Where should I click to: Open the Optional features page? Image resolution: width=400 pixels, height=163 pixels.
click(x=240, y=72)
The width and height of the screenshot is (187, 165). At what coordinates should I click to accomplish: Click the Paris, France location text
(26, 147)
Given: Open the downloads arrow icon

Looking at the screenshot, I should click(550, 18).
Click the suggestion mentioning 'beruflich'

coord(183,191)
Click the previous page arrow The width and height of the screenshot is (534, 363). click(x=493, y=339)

* * *

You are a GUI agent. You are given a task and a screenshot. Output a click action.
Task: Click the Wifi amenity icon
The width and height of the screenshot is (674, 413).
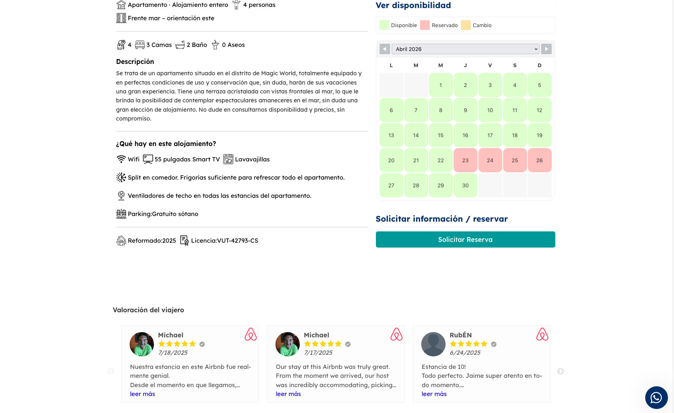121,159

▸ Problem description: From the entries above, print the lines beginning at the one with "Where should I" and stopping after the one with "Click the previous", exactly as written and with nothing else.

▸ Worked solution:
Where should I click to: Open the Optional features page? Image resolution: width=400 pixels, height=163 pixels.
click(x=240, y=72)
The width and height of the screenshot is (187, 165). At what coordinates should I click to accomplish: Click the Paris, France location text
(26, 147)
Given: Open the downloads arrow icon

Looking at the screenshot, I should click(550, 18).
Click the suggestion mentioning 'beruflich'

coord(183,191)
Click the previous page arrow The width and height of the screenshot is (534, 363). click(x=493, y=339)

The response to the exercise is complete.